:: WRITTEN TASK ::
Starting with the first line of the records and going on through the line with "[x=34, y=119]", write those lines out again, changing "bullet dot" to "radio button" and leaving all else unchanged.

--*--

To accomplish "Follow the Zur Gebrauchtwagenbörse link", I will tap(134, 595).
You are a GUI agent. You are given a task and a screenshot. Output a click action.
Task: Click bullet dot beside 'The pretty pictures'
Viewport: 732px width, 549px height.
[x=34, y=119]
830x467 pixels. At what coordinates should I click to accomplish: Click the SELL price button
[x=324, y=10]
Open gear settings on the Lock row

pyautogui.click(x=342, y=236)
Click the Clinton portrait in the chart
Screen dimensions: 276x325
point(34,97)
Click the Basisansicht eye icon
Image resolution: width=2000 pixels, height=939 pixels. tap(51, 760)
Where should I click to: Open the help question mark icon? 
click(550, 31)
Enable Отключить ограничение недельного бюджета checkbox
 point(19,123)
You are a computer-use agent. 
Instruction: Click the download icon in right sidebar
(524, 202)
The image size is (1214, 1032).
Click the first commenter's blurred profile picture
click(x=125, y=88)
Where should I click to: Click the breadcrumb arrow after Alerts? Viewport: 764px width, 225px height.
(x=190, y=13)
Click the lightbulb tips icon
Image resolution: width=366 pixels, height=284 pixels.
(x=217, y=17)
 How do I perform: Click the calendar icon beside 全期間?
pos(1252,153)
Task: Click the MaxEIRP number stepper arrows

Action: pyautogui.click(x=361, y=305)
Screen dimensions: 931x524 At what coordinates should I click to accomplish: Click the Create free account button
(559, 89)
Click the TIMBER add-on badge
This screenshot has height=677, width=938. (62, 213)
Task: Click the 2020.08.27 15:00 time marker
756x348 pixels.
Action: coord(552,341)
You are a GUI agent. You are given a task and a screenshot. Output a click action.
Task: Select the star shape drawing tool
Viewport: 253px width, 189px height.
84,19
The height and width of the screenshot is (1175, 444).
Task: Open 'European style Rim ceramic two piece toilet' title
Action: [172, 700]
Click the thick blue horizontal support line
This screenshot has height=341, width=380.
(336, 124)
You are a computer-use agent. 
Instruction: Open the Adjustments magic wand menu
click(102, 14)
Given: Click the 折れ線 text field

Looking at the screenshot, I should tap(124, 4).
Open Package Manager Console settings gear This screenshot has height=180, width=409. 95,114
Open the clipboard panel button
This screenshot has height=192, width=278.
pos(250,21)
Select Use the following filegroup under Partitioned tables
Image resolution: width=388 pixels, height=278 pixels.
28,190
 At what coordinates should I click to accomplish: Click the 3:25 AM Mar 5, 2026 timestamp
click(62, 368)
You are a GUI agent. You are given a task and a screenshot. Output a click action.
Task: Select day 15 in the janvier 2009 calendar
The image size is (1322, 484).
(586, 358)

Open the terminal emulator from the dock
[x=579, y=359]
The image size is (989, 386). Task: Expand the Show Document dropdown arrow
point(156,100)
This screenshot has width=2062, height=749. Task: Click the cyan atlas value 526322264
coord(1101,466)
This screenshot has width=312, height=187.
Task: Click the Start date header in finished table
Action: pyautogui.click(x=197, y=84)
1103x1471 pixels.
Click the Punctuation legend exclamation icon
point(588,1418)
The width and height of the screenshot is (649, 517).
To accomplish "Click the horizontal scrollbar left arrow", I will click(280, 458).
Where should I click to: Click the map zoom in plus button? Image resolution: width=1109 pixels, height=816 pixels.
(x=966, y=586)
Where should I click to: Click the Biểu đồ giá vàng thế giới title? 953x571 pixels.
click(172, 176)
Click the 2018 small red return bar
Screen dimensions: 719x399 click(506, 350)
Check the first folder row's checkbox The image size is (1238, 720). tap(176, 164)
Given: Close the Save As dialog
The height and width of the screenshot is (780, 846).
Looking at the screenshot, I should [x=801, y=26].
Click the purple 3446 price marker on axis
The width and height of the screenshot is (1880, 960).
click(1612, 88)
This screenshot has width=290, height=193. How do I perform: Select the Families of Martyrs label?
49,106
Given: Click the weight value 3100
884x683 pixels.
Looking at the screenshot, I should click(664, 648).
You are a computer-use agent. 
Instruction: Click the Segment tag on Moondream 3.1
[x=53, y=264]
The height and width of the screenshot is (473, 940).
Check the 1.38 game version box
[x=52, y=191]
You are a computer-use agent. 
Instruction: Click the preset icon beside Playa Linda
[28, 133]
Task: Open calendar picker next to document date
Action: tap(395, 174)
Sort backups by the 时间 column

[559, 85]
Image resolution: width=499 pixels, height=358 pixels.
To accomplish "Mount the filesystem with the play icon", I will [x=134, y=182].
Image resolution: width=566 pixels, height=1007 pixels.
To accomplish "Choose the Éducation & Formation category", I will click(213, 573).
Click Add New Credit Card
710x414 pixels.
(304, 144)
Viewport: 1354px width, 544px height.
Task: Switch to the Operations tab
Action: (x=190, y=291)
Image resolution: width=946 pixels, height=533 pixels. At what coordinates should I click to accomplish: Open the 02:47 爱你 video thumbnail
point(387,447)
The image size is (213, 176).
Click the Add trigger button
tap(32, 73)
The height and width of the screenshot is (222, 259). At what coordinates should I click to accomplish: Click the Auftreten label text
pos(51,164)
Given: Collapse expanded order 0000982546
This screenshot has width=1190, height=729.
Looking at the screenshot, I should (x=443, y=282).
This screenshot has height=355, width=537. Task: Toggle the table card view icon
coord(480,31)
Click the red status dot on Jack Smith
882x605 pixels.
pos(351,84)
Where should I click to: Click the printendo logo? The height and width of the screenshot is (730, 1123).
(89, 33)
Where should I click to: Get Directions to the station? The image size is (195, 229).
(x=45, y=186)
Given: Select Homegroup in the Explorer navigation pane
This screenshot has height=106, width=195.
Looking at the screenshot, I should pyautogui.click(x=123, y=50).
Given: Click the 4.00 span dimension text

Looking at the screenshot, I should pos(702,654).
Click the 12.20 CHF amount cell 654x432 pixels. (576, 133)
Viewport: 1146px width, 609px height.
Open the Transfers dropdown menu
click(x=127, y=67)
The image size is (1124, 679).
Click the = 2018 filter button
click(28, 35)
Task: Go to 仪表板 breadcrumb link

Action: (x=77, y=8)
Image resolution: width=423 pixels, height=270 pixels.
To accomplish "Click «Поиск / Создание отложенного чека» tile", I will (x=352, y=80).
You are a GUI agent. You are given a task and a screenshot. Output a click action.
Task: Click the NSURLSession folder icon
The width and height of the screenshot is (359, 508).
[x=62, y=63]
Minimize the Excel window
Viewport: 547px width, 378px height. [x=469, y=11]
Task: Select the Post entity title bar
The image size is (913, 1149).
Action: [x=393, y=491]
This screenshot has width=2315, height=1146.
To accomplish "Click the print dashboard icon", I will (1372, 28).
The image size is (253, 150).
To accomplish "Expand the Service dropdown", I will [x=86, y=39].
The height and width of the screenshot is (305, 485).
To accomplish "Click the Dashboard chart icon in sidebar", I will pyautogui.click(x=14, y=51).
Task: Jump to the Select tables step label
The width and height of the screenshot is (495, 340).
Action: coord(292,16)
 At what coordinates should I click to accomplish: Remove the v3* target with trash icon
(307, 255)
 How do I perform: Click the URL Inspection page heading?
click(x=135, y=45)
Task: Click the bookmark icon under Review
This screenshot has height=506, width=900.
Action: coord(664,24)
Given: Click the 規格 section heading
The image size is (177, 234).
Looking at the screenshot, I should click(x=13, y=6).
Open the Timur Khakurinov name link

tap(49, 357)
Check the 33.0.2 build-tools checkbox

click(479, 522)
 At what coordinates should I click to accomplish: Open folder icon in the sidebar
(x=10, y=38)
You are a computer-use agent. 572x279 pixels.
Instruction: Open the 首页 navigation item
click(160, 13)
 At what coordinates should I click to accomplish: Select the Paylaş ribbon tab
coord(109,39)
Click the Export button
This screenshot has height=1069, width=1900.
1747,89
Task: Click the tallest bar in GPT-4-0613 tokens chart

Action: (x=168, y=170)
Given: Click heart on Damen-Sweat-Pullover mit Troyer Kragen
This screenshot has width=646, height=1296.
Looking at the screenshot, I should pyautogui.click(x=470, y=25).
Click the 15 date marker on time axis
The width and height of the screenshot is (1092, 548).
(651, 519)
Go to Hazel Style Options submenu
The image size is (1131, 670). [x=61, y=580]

--*--

:: EXERCISE SOLUTION ::
To accomplish "Follow the Zur Gebrauchtwagenbörse link", I will tap(134, 595).
You are a GUI agent. You are given a task and a screenshot. Output a click action.
Task: Click radio button beside 'The pretty pictures'
Viewport: 732px width, 549px height.
[x=34, y=119]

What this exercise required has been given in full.